Written problem –
Edit the rows from the one containing "Click the home" down to the one containing "Looking at the screenshot, I should click(x=355, y=303).", replacing "Instruction" with "Command" and leaving everything else unchanged.

(Target pointing data)

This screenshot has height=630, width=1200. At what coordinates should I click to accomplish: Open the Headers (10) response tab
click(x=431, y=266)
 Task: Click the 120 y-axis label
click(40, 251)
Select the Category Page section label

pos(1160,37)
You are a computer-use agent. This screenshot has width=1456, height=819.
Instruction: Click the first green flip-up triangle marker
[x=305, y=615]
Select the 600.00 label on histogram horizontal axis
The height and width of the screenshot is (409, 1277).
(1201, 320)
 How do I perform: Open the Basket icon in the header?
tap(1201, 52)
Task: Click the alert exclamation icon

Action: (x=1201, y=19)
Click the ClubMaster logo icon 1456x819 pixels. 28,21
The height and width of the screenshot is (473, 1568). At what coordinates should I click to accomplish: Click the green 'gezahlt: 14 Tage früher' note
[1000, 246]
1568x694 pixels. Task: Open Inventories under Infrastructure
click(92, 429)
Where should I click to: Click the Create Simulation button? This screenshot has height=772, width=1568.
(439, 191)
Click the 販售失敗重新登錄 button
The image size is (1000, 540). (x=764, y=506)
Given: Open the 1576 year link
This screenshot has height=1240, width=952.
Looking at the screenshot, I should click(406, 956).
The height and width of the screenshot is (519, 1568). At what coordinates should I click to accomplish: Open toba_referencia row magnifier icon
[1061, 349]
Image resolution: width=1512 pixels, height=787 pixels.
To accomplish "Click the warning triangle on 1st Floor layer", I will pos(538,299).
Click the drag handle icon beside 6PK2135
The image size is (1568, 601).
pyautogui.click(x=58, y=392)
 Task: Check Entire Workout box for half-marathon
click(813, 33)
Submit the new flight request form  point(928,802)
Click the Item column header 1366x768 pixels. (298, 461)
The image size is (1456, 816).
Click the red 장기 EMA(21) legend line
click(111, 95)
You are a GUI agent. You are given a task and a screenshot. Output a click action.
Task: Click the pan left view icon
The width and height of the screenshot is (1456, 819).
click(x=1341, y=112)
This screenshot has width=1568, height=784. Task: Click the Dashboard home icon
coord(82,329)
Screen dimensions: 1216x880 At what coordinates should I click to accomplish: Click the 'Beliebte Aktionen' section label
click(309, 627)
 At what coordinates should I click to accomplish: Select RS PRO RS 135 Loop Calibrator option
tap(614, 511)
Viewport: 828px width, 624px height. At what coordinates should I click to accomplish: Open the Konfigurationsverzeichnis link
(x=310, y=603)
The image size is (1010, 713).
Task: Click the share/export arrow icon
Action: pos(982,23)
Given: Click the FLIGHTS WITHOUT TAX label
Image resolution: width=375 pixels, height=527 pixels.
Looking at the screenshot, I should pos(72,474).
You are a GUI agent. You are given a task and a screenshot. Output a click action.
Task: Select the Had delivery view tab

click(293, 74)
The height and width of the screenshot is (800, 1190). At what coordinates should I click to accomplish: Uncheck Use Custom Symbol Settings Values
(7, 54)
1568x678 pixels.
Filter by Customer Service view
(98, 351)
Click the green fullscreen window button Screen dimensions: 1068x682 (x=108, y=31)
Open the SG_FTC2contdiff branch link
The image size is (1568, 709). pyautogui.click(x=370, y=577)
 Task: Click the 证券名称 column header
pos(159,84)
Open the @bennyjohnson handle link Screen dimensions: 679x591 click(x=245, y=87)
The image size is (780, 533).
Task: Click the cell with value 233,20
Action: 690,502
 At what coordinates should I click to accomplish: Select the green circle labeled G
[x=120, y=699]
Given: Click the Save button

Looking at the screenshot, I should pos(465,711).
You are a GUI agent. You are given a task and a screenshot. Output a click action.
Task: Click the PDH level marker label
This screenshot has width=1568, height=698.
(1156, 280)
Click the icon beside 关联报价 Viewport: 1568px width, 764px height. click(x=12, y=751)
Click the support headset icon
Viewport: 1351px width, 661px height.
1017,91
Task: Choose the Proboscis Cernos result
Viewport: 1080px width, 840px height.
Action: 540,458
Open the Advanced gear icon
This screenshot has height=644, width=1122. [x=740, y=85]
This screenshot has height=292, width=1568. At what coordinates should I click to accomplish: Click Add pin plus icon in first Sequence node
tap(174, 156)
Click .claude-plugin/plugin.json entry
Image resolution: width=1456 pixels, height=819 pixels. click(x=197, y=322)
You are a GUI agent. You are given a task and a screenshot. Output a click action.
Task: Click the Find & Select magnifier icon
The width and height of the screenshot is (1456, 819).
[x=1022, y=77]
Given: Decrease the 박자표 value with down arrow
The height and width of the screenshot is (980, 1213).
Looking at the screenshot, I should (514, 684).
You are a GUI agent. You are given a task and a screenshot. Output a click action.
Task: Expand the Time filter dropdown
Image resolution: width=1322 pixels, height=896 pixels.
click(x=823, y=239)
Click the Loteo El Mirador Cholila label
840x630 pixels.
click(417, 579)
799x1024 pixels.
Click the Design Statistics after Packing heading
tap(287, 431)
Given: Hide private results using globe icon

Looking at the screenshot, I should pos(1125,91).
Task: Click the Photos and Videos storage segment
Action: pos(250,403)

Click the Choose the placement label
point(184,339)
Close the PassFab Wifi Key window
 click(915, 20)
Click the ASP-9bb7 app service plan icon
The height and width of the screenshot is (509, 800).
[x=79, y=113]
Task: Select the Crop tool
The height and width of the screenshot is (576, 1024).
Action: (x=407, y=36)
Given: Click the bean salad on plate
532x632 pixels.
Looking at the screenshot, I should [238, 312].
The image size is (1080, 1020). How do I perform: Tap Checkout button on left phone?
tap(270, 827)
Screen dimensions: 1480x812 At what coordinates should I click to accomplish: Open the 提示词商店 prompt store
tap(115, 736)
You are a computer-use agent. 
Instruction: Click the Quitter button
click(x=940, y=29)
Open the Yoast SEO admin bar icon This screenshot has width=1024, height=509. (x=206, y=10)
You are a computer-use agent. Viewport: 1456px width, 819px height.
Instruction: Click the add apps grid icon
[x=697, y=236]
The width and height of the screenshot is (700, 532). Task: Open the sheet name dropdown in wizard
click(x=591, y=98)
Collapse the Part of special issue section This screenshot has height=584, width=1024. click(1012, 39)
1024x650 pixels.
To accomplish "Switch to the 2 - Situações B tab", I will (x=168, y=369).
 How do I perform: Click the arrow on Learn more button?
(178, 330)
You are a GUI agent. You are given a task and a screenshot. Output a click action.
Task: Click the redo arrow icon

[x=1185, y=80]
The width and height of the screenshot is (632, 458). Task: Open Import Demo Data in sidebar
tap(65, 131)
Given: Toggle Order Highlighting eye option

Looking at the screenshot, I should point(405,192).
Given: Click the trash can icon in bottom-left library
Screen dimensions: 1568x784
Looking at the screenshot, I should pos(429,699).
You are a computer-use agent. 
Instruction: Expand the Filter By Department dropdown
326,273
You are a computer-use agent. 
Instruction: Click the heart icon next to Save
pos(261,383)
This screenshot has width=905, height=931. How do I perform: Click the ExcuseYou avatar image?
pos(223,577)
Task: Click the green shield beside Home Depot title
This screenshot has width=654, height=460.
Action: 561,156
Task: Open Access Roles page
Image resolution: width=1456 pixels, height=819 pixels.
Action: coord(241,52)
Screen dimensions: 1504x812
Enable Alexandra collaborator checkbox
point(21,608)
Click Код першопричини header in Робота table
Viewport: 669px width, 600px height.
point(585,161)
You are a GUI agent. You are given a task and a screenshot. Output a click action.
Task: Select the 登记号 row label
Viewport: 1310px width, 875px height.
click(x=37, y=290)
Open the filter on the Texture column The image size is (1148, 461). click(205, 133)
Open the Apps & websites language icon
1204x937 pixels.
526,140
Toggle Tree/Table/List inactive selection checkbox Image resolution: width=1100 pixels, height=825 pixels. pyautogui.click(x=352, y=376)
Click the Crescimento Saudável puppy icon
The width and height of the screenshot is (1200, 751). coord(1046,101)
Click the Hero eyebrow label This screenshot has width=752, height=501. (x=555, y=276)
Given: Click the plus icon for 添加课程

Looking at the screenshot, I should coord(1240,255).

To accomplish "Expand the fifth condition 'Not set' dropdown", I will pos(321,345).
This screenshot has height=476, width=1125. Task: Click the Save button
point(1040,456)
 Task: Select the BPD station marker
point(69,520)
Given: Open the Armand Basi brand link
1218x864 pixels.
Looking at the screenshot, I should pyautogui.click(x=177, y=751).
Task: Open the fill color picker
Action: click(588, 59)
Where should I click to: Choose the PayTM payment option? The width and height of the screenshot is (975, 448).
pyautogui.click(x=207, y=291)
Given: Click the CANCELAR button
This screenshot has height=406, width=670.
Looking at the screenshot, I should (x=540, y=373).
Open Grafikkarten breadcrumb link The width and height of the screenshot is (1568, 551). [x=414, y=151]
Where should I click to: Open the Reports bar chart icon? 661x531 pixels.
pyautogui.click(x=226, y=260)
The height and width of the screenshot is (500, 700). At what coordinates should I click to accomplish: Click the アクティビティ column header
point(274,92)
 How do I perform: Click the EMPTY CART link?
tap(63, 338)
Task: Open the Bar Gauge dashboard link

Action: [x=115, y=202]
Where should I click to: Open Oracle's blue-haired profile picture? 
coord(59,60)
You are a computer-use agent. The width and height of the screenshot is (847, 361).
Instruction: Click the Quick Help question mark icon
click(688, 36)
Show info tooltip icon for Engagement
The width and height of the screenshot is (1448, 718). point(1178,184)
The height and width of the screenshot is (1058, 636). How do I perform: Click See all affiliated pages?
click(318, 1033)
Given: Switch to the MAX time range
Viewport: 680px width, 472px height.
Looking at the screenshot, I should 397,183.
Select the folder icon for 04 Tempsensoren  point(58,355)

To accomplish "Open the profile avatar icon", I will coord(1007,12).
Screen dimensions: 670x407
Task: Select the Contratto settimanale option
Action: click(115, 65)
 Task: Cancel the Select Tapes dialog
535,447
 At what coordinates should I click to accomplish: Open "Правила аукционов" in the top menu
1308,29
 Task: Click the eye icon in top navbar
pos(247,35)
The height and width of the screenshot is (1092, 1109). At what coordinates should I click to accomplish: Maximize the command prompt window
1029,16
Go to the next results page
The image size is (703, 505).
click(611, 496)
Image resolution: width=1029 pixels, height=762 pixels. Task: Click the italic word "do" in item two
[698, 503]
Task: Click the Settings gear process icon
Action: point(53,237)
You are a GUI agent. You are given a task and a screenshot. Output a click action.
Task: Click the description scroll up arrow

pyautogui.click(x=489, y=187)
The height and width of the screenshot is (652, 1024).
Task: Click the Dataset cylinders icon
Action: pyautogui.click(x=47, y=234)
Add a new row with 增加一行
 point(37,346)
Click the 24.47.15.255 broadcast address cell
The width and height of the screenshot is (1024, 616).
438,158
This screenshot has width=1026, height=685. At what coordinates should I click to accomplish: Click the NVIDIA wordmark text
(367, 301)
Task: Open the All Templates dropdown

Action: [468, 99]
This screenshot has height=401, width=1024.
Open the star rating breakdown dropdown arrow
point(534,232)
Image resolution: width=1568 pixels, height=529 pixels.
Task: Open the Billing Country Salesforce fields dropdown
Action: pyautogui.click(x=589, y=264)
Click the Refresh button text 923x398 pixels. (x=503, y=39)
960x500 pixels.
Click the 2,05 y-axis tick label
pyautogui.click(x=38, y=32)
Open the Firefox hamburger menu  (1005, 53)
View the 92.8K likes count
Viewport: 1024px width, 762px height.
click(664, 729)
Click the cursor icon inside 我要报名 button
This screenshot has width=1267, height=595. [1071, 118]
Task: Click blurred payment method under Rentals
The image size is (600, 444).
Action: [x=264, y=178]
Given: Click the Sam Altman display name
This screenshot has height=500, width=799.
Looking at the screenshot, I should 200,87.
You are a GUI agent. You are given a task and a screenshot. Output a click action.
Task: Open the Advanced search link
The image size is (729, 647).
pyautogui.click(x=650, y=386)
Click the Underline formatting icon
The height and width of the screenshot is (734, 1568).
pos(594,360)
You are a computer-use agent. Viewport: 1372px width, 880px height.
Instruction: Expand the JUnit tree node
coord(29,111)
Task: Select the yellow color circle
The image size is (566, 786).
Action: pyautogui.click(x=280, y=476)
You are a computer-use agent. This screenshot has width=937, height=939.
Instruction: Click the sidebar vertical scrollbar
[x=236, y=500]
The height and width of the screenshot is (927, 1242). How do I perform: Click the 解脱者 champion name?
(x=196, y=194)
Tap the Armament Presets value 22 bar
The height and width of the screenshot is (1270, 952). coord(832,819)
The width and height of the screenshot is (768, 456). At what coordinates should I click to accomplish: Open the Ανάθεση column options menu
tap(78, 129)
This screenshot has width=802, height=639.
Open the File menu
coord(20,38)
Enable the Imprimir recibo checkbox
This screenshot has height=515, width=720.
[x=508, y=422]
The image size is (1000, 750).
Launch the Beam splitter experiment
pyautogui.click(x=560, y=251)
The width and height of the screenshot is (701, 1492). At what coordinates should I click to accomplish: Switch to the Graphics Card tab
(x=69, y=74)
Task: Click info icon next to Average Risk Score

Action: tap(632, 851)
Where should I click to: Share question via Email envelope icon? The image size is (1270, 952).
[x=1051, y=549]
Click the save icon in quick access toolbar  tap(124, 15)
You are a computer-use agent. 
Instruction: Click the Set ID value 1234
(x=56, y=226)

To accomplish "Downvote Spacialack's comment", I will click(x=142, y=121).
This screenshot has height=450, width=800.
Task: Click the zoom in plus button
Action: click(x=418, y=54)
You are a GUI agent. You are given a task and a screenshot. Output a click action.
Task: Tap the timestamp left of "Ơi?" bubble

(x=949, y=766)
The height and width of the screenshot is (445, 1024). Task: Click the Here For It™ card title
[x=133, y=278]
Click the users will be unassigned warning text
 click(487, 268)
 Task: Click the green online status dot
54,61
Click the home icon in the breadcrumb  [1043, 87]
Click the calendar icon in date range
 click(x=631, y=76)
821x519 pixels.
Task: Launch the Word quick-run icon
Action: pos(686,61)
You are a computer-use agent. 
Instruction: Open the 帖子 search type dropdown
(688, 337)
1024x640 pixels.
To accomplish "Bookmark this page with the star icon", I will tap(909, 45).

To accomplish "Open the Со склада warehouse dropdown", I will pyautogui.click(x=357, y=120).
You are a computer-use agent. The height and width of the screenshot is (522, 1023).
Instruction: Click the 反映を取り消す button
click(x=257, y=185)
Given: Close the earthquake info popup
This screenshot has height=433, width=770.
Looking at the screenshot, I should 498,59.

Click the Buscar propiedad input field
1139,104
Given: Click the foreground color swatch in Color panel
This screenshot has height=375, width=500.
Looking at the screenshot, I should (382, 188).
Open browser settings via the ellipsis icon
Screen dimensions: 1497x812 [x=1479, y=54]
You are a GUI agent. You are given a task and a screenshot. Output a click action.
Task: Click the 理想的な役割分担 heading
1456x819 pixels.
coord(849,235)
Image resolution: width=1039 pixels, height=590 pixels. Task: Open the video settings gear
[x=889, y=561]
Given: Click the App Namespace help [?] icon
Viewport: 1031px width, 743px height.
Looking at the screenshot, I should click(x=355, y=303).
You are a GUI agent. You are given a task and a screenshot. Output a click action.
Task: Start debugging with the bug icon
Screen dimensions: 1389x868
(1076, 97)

Answer for the task –
Click the home icon in the breadcrumb  [1043, 87]
Click the calendar icon in date range
 click(x=631, y=76)
821x519 pixels.
Task: Launch the Word quick-run icon
Action: pos(686,61)
You are a computer-use agent. 
Command: Open the 帖子 search type dropdown
(688, 337)
1024x640 pixels.
To accomplish "Bookmark this page with the star icon", I will tap(909, 45).

To accomplish "Open the Со склада warehouse dropdown", I will pyautogui.click(x=357, y=120).
You are a computer-use agent. The height and width of the screenshot is (522, 1023).
Command: Click the 反映を取り消す button
click(x=257, y=185)
Given: Close the earthquake info popup
This screenshot has height=433, width=770.
Looking at the screenshot, I should 498,59.

Click the Buscar propiedad input field
1139,104
Given: Click the foreground color swatch in Color panel
This screenshot has height=375, width=500.
Looking at the screenshot, I should (382, 188).
Open browser settings via the ellipsis icon
Screen dimensions: 1497x812 [x=1479, y=54]
You are a GUI agent. You are given a task and a screenshot. Output a click action.
Task: Click the 理想的な役割分担 heading
1456x819 pixels.
coord(849,235)
Image resolution: width=1039 pixels, height=590 pixels. Task: Open the video settings gear
[x=889, y=561]
Given: Click the App Namespace help [?] icon
Viewport: 1031px width, 743px height.
Looking at the screenshot, I should click(x=355, y=303).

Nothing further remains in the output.